Adam’s baking passion stems from childhood. ‘My parents are Polish and there’s still a strong tradition of sourdough bread in Poland. It’s the bread I grew up with.’ Before moving to Whitstable, Adam and Carmen lived in London where he was a music librarian and she worked for the NHS. The obsession began after a one-day baking course, and a business was born. Today, the couple employ 14 people including five bakers, and each loaf is still moulded by hand. ‘You can’t replicate how we make things with a machine and we wouldn’t want to,’ explains Adam.
Future plans? ‘I want to do more slow-fermented food. These techniques yield the best results in terms of quality and flavour. I’ll always be hands on because I love the process and the pleasure people get from eating what we make.’

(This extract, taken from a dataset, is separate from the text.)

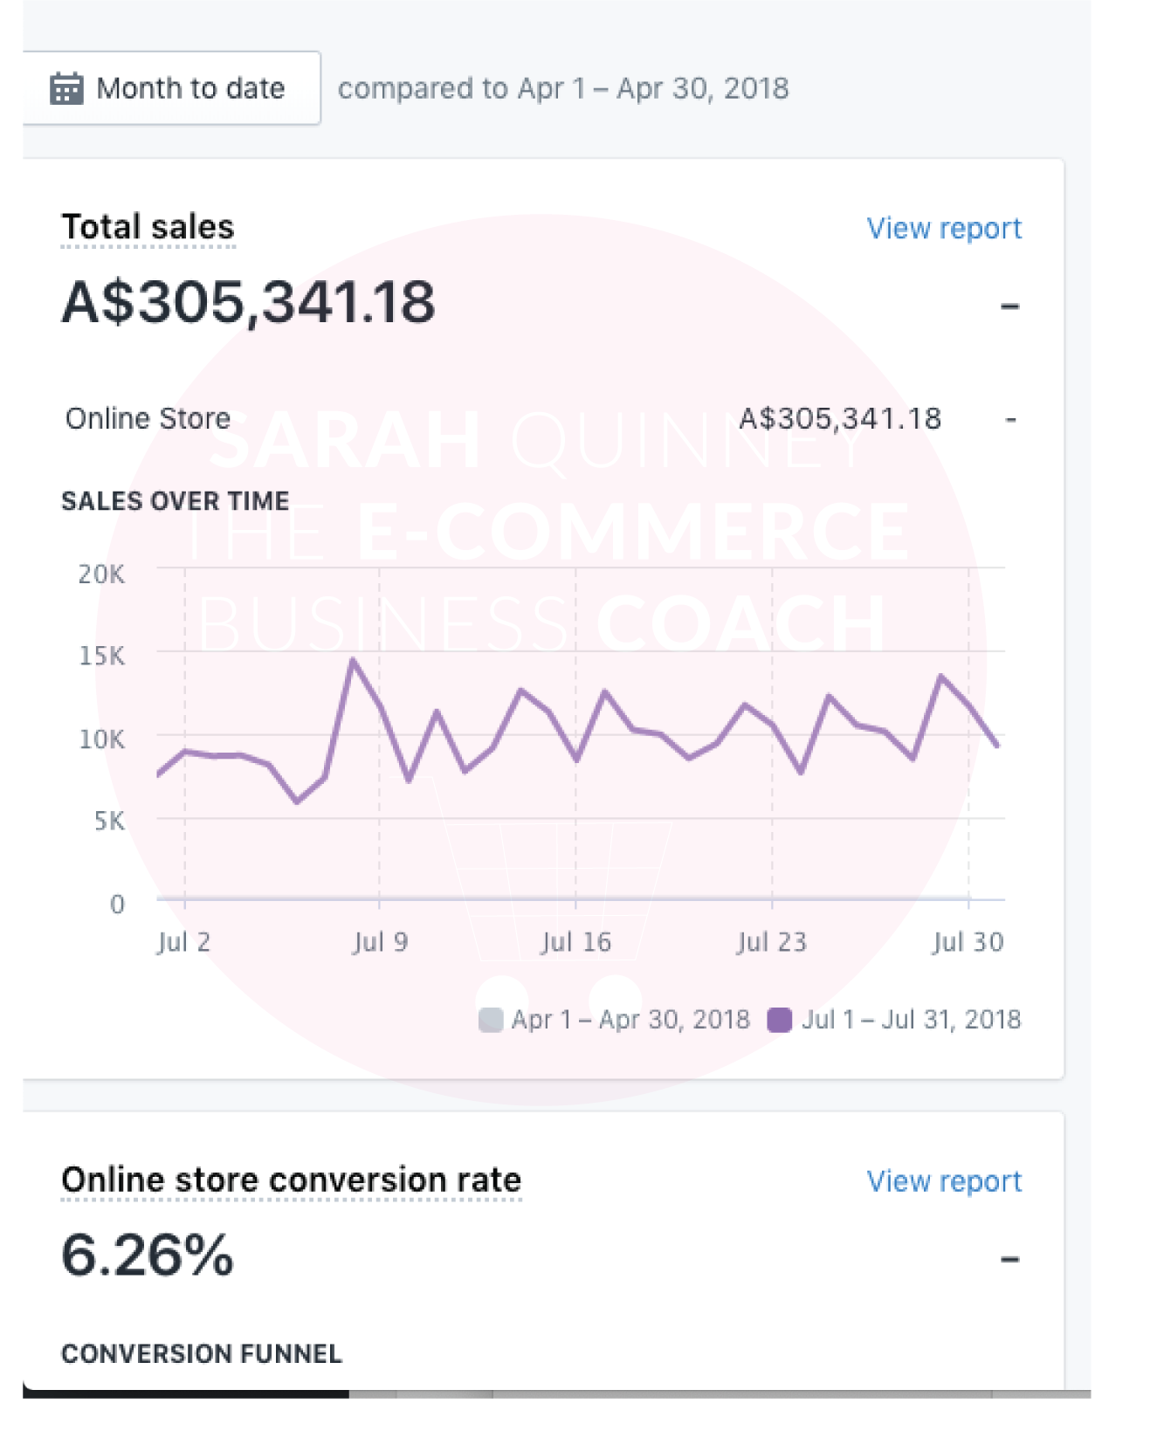This screenshot has height=1431, width=1157.
Task: Click the purple Jul 1 – Jul 31 legend swatch
Action: tap(779, 1020)
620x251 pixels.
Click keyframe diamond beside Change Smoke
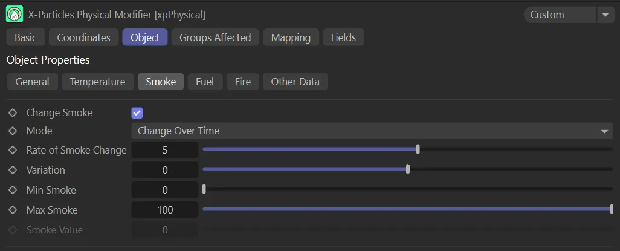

Five great bakeries around the UK
Bertinet Bakery, Bath | Using traditional methods, this bakery is renowned for its crusty, artisanal sourdough. The French-born owner, Richard Bertinet, has been teaching baking for over 20 years. Bertinet also supply our Bath café, The Provenist, with breads and pastries.
Baker & Graze, Cheltenham | This award-winning bakery embraces a combination of classic French techniques and modern Middle Eastern flavours. As well as sourdough bread and baked treats, it also offers brunch and lunch.
The Old Post Office Bakery, Clapham | The oldest organic bakery in London, it produces speciality breads, a pastry range including cheese and spelt croissants, and freshly-baked cakes.
Nova Bakehouse, Leeds | The store’s founder, Sarah Lemanski, won best baker in the 2014 Young British Foodie Awards, and is known to push the envelope. Expect traditional offerings alongside innovative delights.
Hoxton Bakehouse, Winchester | Set up in 2013 by husband-and-wife duo Florence Hellier and Darren Bland, Hoxton Bakehouse is particularly known for its addictive signature cinnamon buns – it sells 3,000 every week.